Speech Services Control (speechsc) Charter

2.7.15 Speech Services Control (speechsc)

NOTE: This charter is a snapshot of the 59th IETF Meeting in Seoul, Korea. It may now be out-of-date.

Last Modified: 2004-01-22

Chair(s):

David Oran <oran@cisco.com>
Eric Burger <eburger@snowshore.com>

Transport Area Director(s):

Allison Mankin <mankin@psg.com>
Jon Peterson <jon.peterson@neustar.biz>

Transport Area Advisor:

Jon Peterson <jon.peterson@neustar.biz>

Mailing Lists:

General Discussion: speechsc@ietf.org
To Subscribe: speechsc-request@ietf.org
In Body: subscribe
Archive: www.ietf.org/mail-archive/working-groups/speechsc/current/maillist.html

Description of Working Group:

Many multimedia applications can benefit from having Automated Speech Recognition (ASR), Text to Speech (TTS), and Speaker Verification (SV) processing available as a distributed, network resource. To date, there are a number of proprietary ASR, TTS, and SV API's, as well as two IETF drafts, that address this problem. However, there are serious deficiencies to the existing drafts relating to this problem. In particular, they mix the semantics of existing protocols yet are close enough to other protocols as to be confusing to the implementer.

The speechsc Work Group will develop protocols to support distributed media processing of audio streams. The focus of this working group is to develop protocols to support ASR, TTS, and SV. The working group will only focus on the secure distributed control of these servers.

The working group will develop an informational RFC detailing the architecture and requirements for distributed speechsc control. In addition, the requirements document will describe the use cases driving these requirements. The working group will then examine existing media-related protocols, especially RTSP, for suitability as a protocol for carriage of speechsc server control. The working group will then propose extensions to existing protocols or the development of new protocols, as appropriate, to meet the requirements specified in the informational RFC.

= Dataset excerpt =
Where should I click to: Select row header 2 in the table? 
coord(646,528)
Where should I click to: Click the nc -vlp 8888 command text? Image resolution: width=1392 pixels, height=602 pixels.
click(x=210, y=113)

= Task to complete =
In the speechsc charter, revise the passage between "Speech Services Control (speechsc) Charter" and "now be out-of-date.", inclusive, by replacing "out-of-date" with "outdated". Give the revised passage in full.

= Exercise answer =
Speech Services Control (speechsc) Charter

2.7.15 Speech Services Control (speechsc)

NOTE: This charter is a snapshot of the 59th IETF Meeting in Seoul, Korea. It may now be outdated.